Unqork
- Type: Private company
- Industry: No-code development platform
- Founded: 2017
- Headquarters: New York, New York
- Key people: Gary Hoberman, CEO & Founder
- Products: Unqork
- Website: unqork.com

= Unqork =

American application development software company

Unqork is a cloud computing and enterprise software company based in New York, NY that offers a no-code development platform-as-a-service (PaaS) for building enterprise applications. Unqork supports organizations in finance, insurance, healthcare, and government.

== History ==
Unqork was founded in 2017 by CEO Gary Hoberman, who was formerly the CIO of insurance company Metlife.

In February 2020, the company completed a series B funding round of $131M. In March, the New York City Department of Information Technology and Telecommunications used the Unqork platform to build a digital portal that would allow free meals to be delivered to New York City residents during the COVID-19 pandemic. In August, Crain's New York Business reported that the company was one of New York City's fastest growing startups. In October, Unqork announced that it had raised an additional $207 million in a Series C funding round led by accounts managed by BlackRock, Inc., bringing the company's valuation to more than $2 billion.

In May 2021, Chicago's Department of Housing, in partnership with the Resurrection Project, used the Unqork platform to distribute rent relief funds to Chicago residents. That same month, a Forrester report on low-code platforms dubbed Unqork "rookie of the year", though the company differentiates no-code from low-code. In a July report, research firm HFS Research reported that the company's customers included Goldman Sachs, Liberty Mutual, and the Cities of New York, Chicago and Washington DC. In January 2023, Gartner added Unqork to its Magic Quadrant for Enterprise Low-Code Application Platforms.

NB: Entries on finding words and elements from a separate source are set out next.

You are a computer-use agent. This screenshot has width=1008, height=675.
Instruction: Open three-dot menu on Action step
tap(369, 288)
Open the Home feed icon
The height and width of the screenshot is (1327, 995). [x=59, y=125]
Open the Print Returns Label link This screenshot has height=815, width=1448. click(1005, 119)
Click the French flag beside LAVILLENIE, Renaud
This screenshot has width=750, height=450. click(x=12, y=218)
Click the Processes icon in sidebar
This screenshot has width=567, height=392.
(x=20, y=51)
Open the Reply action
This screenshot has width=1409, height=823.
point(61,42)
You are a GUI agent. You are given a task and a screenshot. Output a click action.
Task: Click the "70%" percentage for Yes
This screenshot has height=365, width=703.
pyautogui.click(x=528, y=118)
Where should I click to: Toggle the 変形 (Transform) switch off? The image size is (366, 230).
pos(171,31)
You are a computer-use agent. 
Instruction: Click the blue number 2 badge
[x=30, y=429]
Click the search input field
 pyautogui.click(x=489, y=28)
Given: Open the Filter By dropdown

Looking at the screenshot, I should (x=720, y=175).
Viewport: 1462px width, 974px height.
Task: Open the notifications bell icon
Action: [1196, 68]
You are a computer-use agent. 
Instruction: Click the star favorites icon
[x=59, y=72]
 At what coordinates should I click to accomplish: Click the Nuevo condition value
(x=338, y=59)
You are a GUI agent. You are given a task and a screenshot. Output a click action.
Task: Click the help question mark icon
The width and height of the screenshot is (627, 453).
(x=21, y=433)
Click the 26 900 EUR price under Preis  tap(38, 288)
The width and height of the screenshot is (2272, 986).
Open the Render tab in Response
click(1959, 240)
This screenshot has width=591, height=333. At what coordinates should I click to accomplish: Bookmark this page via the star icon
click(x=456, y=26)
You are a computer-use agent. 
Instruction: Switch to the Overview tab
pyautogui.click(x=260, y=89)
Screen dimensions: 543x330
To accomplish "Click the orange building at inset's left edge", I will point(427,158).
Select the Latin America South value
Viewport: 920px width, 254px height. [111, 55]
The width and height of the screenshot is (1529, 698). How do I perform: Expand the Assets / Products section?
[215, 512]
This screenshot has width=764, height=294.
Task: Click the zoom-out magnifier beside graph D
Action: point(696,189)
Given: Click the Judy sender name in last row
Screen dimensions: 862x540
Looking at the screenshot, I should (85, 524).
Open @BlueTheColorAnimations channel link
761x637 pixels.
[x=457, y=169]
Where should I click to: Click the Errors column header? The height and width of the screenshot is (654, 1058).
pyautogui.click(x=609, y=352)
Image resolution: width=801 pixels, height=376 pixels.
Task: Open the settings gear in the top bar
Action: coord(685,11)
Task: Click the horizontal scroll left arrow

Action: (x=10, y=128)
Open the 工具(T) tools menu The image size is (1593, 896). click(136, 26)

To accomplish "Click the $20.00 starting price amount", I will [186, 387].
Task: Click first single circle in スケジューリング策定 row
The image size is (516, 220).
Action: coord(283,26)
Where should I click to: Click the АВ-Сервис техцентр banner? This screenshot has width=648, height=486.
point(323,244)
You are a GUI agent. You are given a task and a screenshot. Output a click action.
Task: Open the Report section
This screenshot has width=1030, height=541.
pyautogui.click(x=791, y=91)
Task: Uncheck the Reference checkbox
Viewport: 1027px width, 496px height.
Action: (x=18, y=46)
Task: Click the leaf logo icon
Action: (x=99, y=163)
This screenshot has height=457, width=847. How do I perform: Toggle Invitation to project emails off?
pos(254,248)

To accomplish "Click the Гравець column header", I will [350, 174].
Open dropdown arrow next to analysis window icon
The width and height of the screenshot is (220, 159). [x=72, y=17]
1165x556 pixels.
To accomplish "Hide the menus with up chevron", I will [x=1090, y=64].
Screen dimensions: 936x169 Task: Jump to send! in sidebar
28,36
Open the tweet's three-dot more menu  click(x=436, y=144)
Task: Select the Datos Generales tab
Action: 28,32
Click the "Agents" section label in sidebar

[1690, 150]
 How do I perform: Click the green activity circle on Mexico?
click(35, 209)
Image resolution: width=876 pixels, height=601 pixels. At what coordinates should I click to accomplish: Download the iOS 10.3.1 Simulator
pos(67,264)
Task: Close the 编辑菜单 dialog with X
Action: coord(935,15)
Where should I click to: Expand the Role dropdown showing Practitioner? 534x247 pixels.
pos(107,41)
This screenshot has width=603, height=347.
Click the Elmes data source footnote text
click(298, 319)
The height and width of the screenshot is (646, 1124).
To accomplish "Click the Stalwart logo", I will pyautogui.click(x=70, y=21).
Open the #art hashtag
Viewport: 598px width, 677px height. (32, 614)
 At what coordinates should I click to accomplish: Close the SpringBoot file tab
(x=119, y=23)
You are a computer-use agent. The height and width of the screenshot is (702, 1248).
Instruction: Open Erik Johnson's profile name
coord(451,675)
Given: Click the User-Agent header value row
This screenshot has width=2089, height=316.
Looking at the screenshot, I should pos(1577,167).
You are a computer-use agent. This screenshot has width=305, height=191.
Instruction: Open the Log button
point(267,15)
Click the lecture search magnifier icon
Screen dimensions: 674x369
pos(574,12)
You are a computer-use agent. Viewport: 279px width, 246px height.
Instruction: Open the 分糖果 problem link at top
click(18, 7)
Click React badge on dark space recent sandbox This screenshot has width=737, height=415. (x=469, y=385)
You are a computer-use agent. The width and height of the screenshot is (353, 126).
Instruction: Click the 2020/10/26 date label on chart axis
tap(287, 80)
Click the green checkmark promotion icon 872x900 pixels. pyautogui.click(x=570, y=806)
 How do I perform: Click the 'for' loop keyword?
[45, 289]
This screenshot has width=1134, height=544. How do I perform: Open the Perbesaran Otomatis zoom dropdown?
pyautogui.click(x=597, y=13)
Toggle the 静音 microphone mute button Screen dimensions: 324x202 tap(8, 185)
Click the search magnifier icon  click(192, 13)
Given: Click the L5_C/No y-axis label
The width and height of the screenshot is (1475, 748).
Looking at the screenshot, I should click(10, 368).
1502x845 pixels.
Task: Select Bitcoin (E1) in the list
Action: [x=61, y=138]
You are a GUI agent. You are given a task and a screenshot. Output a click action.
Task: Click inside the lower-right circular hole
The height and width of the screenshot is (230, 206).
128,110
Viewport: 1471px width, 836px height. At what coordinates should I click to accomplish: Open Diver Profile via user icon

Unqork ranked number 5 on Fast Company's Most Innovative Enterprise Tech Companies of 2022. That same year, the company also ranked among America's Best Startups by Forbes.

== Platform and services ==
Unqork's no-code platform allows users to design applications and other digital solutions through an entirely visual interface. Software is designed by configuring reusable visual components representing end-user-facing elements and application logic.

The company's software includes a marketplace featuring pre-built apps and third-party consultancy services, including integrations with software including SendGrid, Twilio, and DocuSign, as well as Experian and SignNow. Unqork 2021.5 adds new software development life cycle (SDLC) features, such as API auto-documentation, data model auto-documentation, and application rollback. In 2026, the company introduced UnqorkAI, a platform update that uses large language models to translate natural-language requirements into pre-built "Smart Components" rather than generating custom code.